An enzymatic hydrolysis of p -nitrophenyl acetate with carboxylesterase was analyzed by capillary electrophoresis/dynamic frontal analysis (CE/DFA). A plateau signal was expected with the anionic product of p -nitrophenol by the CE/DFA applying in-capillary reaction and the continuous CE resolution of the product from the substrate zone. However, the plateau height was not sufficient, and/or the plateau signal fluctuated and drifted. Therefore, a pressure assist was utilized in the CE/DFA to detect the product zone fast and to average the fluctuated plateau signal by mixing in a laminar flow. The plateau signal became relatively flat and its height was developed by the pressure-assisted capillary electrophoresis/dynamic frontal analysis (pCE/DFA).
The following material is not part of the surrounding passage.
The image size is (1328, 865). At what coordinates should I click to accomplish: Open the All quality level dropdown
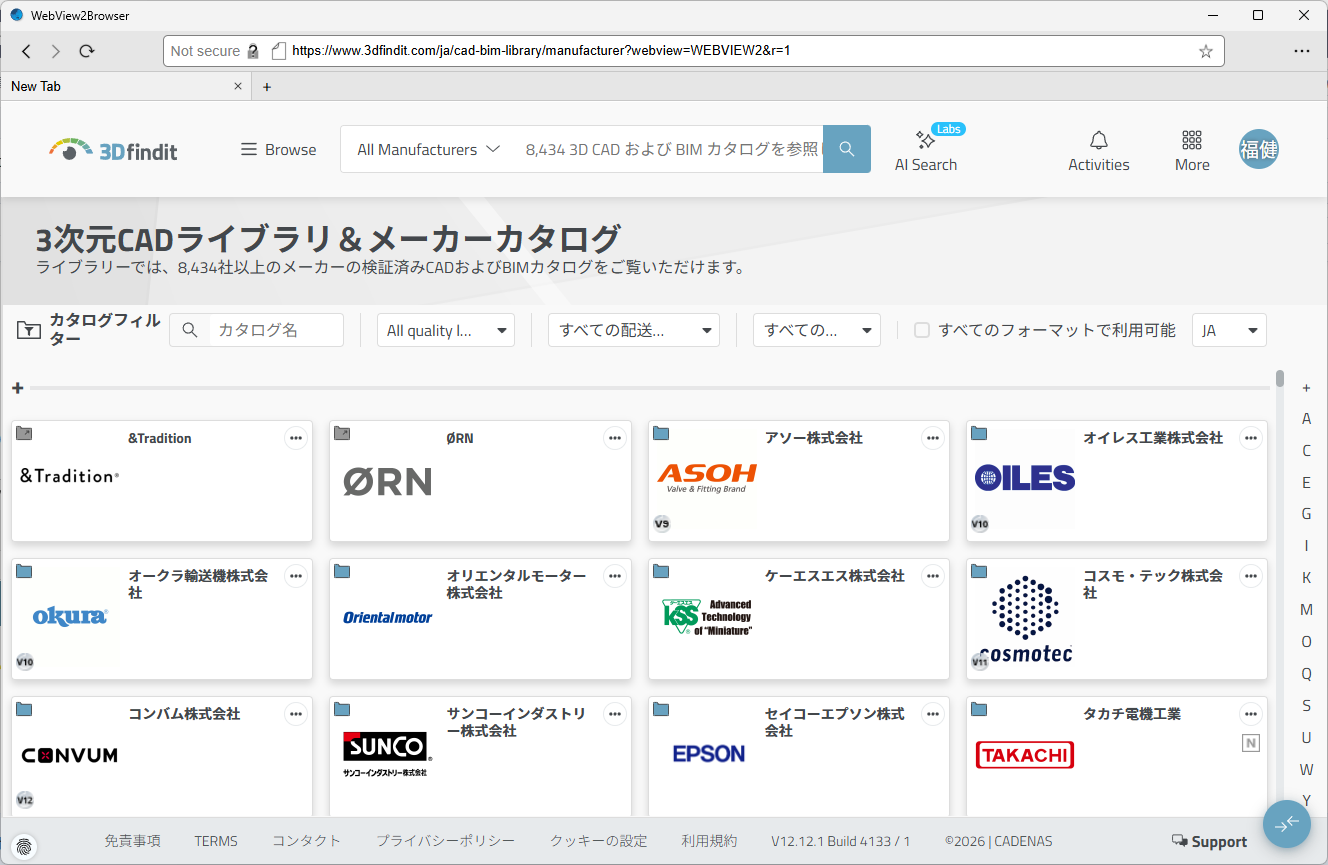[445, 330]
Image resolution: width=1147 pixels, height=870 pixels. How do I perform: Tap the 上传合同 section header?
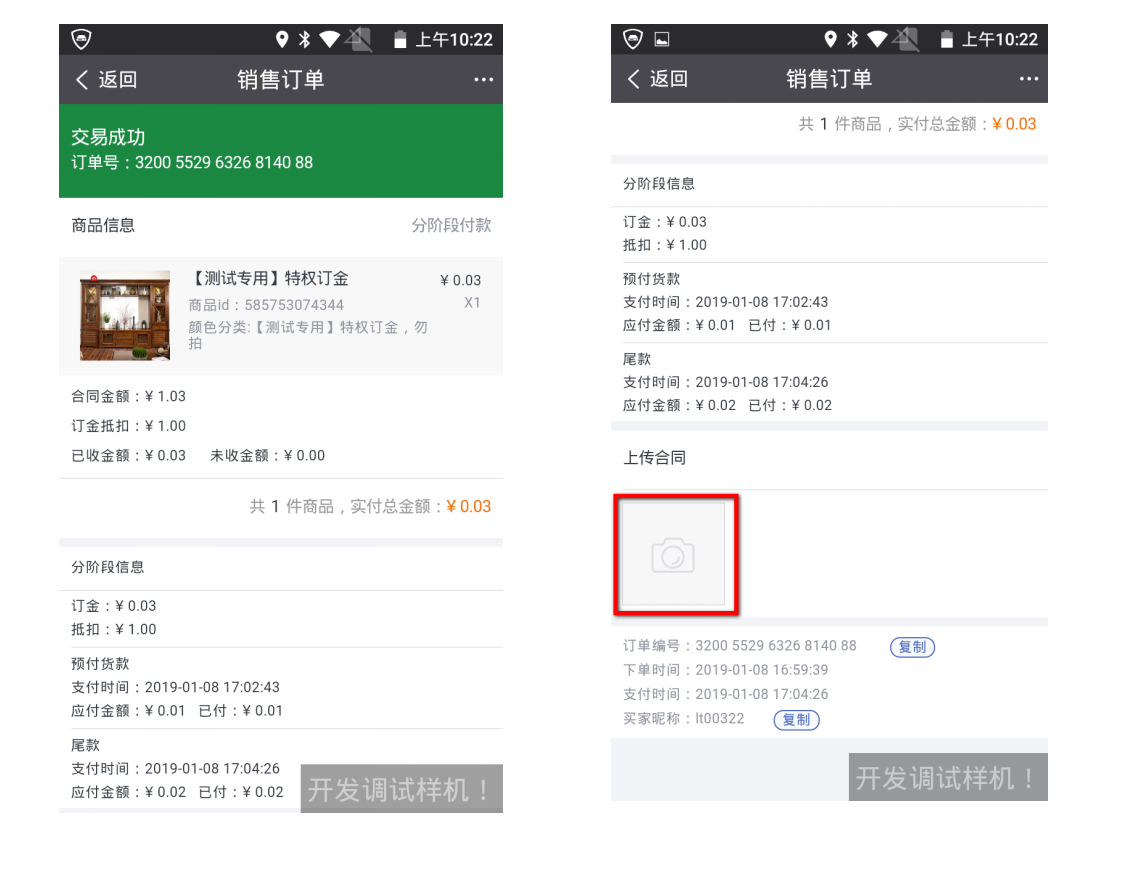pyautogui.click(x=654, y=458)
The plateau height was used for the Michaelis–Menten analysis, and a Michaelis–Menten constant was determined as K M = 0.83 mmol L −1 . An enzyme inhibition was also examined with bis( p -nitrophenyl) phosphate by adding it in the separation buffer. The height of the plateau signal decreased by the inhibition, and a 50% inhibitory concentration was determined as IC 50 = 0.79 μmol L −1 . The values of K M and IC 50 obtained in this study agreed well with the reported values. Since the proposed pCE/DFA includes electrophoretic migration of the substrate zone in a capillary, it is also noticed that the deactivation of the enzyme by ethanol on the preparation of the substrate solution can be avoided, as well as the exclusion of the inhibition by the product.